** Opening Supplied entries block **
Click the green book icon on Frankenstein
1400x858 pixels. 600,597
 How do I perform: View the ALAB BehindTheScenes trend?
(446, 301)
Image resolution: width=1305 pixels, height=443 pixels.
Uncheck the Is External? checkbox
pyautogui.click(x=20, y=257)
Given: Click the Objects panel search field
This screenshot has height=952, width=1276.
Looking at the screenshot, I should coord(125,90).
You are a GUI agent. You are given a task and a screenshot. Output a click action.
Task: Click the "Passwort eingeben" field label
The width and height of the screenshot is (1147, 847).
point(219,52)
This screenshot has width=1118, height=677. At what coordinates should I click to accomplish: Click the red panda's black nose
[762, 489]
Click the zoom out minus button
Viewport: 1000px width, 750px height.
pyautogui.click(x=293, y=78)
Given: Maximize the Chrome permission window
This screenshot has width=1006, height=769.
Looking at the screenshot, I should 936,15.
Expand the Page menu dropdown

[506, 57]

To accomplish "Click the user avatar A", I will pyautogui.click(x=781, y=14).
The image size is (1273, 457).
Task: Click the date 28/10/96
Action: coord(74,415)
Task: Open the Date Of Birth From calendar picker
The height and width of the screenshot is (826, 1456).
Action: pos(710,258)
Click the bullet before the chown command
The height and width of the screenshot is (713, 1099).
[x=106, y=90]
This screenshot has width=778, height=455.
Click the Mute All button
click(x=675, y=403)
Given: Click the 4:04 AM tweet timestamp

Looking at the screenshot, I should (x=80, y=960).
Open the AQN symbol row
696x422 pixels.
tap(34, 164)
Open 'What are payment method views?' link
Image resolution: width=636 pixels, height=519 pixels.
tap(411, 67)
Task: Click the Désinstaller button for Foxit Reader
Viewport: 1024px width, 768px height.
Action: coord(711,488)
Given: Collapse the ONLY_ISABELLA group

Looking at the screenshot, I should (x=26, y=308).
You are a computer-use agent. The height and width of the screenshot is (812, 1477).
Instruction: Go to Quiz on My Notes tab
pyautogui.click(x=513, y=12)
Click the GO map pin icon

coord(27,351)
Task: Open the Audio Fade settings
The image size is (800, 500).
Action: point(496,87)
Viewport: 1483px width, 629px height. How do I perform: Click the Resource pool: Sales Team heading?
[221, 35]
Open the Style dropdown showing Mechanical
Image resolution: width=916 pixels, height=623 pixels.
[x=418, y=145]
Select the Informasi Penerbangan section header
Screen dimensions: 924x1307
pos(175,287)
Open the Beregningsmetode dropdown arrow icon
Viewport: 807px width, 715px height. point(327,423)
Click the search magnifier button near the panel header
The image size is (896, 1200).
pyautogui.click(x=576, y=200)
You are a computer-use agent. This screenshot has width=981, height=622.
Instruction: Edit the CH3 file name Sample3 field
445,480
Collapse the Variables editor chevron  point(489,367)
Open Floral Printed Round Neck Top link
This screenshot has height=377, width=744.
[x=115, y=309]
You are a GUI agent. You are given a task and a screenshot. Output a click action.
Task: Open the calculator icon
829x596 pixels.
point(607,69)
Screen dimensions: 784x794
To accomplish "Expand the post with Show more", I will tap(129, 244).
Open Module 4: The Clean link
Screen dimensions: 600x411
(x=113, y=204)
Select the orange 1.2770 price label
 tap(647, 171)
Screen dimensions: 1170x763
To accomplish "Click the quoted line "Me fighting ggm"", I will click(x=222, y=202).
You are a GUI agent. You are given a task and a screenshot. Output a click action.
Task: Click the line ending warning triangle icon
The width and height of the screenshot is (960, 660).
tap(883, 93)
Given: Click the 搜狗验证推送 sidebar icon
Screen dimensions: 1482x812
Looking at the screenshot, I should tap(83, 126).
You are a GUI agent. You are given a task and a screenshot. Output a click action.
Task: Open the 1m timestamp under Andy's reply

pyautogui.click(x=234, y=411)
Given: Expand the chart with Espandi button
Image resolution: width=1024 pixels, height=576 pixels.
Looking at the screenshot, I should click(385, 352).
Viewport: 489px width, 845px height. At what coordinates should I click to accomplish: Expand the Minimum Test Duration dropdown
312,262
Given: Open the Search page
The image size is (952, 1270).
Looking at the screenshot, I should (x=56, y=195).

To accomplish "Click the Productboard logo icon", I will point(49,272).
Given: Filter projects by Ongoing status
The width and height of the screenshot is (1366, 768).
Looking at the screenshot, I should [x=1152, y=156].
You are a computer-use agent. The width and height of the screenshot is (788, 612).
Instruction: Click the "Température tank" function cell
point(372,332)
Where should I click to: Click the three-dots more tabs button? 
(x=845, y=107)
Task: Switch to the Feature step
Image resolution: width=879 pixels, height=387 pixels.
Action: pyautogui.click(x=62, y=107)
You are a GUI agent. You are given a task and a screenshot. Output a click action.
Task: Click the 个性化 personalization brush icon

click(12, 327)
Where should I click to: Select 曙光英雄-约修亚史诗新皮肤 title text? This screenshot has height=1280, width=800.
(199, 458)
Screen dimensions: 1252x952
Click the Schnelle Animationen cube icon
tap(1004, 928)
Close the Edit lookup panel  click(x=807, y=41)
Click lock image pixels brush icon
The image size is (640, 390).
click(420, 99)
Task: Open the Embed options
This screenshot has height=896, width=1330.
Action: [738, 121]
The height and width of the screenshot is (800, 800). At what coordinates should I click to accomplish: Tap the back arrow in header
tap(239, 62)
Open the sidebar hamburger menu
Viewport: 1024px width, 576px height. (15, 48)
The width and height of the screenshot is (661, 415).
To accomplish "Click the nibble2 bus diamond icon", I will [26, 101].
** Closing Supplied entries block **
* _What to work on_
Starting with the line with "Click the Mute All button" above and going on through the line with "Task: Click the Désinstaller", transcribe every line exactly, both ends included, and add nothing.

* _Answer for the task_
Click the Mute All button
click(x=675, y=403)
Given: Click the 4:04 AM tweet timestamp

Looking at the screenshot, I should (x=80, y=960).
Open the AQN symbol row
696x422 pixels.
tap(34, 164)
Open 'What are payment method views?' link
Image resolution: width=636 pixels, height=519 pixels.
tap(411, 67)
Task: Click the Désinstaller button for Foxit Reader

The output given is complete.